[[ Selected extract, beginning ]]
You change your toothbrush out every few months, and more often if you’ve come down with an illness (to prevent the spread of germs.) Do you have a favorite? Do you buy the brand that is on sale that day? Just how exactly are we supposed to choose the best toothbrush for our specific needs? There are a few important factors to keep in mind the next time you invest in a brush.
Flexibility of the bristles.
There are usually just a few different varieties of bristle firmness – extra soft, soft, medium, firm/hard. Did you know, that all dental patients should use a soft or extra-soft bristled brush? That’s because medium or firm bristles are too abrasive on tooth enamel and gum tissue, typically resulting in irreversible enamel abrasion and gum recession tha tmay lead to the need for a gum transplant, crowns, or other dental restorations. Then why do they sell them at the stores? Supply and demand. People still buy them because they like them, so manufacturers continue to make them.
[[ Selected extract, end ]]
■ Explore the material:
a. Answer these questions from the toothbrush passage:
(i) How often does the passage say you change your toothbrush?
(ii) Which bristle firmness should all dental patients use?
(iii) According to the passage, why do stores still sell medium or firm brushes?
b. Duplicate the toothbrush passage word for word, from "You change your" up to and including "in a brush.".
[[ Records, beginning ]]
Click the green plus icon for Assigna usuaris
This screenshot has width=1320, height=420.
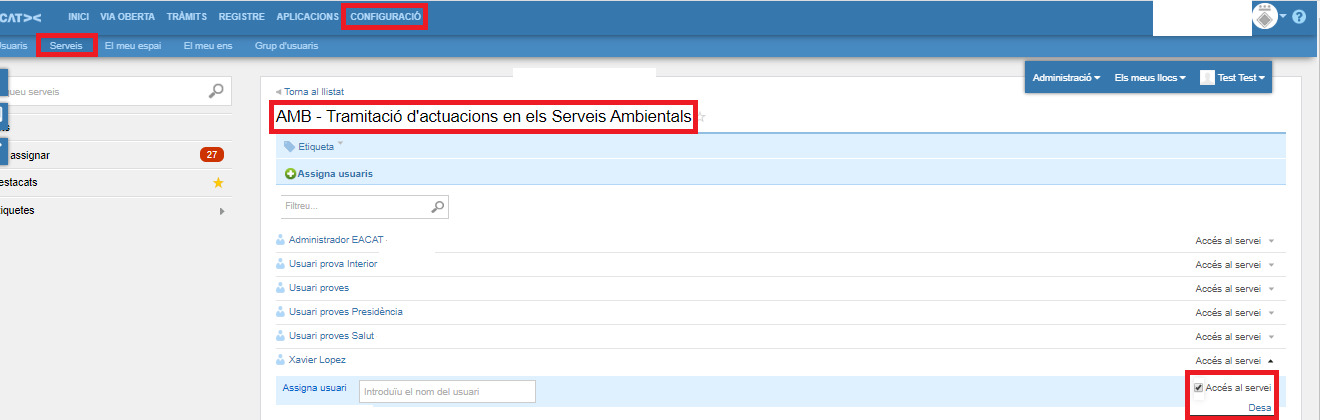291,174
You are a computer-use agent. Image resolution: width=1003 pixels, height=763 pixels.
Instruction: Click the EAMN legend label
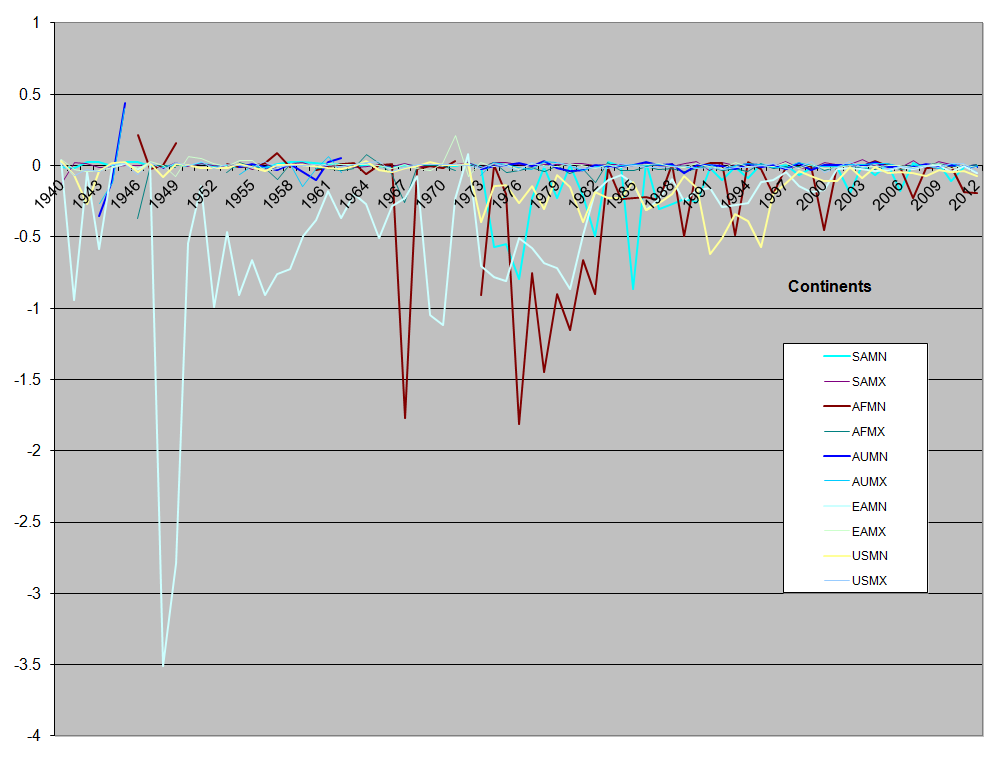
[[ Records, end ]]
■ List of answers:
a.
(i) Every few months, and more often after an illness.
(ii) Soft or extra-soft.
(iii) Supply and demand: people still buy them because they like them, so manufacturers keep making them.

b.
You change your toothbrush out every few months, and more often if you’ve come down with an illness (to prevent the spread of germs.) Do you have a favorite? Do you buy the brand that is on sale that day? Just how exactly are we supposed to choose the best toothbrush for our specific needs? There are a few important factors to keep in mind the next time you invest in a brush.